Pincoin’s website and white paper looked slick and well-produced, so they will have passed the ‘gut’ test for many potential investors. However, there were red flags: there was no information on the team behind Pincoin and no detail on what the ICO was for or what the company would do. Anyone who took the trouble to examine the pitch carefully would have found enough to make them suspicious.
Other than the above, there are a few other signs that might signify a scam ICO. Look at the distribution scheme for the tokens. Are the founders reserving a lot of pre-mined tokens for themselves? That suggests a short-term outlook that, while not necessarily evidence of a scam, does mean the investment will be less successful for anyone other than early investors.
Are there multiple tiers of investment? Is there a reward for bringing in new investors? The latter was a trick employed by Pincoin and is a clear warning of a pyramid scheme – a fraudulent investment scheme where the returns for older members are drawn from the investment of new members. This model always collapses because it quickly runs out of new members to provide the money the system needs.
Typically, ICOs will hold the money raised in escrow – a central, independent service that looks after the money until the transaction is completed. This should ensure that the team behind the ICO cannot access the money until certain goals have been met. Often, this is done by having one team member and two community members hold keys to a digital currency wallet that can be accessed only with two of the three keys. However, there have been instances where the team have ensured that, unknown to the community, they control two keys, such as by setting up a fake ‘neutral third party’.
Examining the details of an escrow system might seem like a lot of effort but remember that ICOs are unregulated, which means that you must do the due diligence that would usually be carried out by a regulatory body. If you don’t, then you are increasing your risk.
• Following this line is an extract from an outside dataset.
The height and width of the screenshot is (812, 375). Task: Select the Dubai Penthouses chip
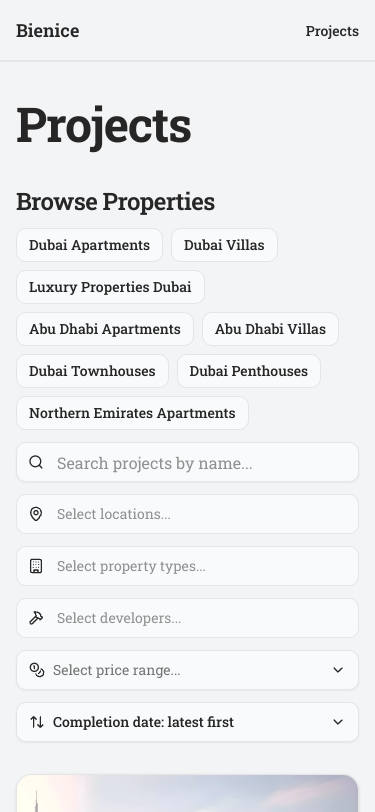pos(249,371)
However, since you are already on CoinSchedule, you might be aware that we can help. The ICOs listed on our website all have a Trust Score, which is awarded by a proprietary algorithm developed by CoinSchedule. This considers factors such as KYC (Know Your Customer) data, profile information, links and other metrics to award a score from A to E, with A being the best. The Trust Score should not replace your own due diligence, but it is a useful tool to help your decision making.
As has been mentioned already, ICOs are unregulated in most parts of the world. They are banned in China and South Korea and extremely difficult to run in Russia. In many other parts of the world regulators have said that they are watching closely, and regulations are likely to be on the way.
The UK’s Financial Conduct Authority (FCA) issued a statement in September 2017 saying that it was “keeping a close eye” on ICOs. It argues that because of parallels with IPOs, ICOs are likely to fall under the FCA’s jurisdiction and be considered securities in future.
However, the FCA concluded that whether an ICO falls under its jurisdiction can only be decided “case by case”. It settled for warning consumers of the possibility of fraud, lack of investor protection and price volatility, among other concerns. “There is a good chance of losing your whole stake,” the organisation warned.
Nevertheless, if you have absorbed the warning that you have little protection from fraud, then for the moment at least there are no regulatory hurdles facing you as an investor in ICOs. However, this is a situation that is changing quickly and anyone investing in the space is advised to keep monitoring announcements from regulators.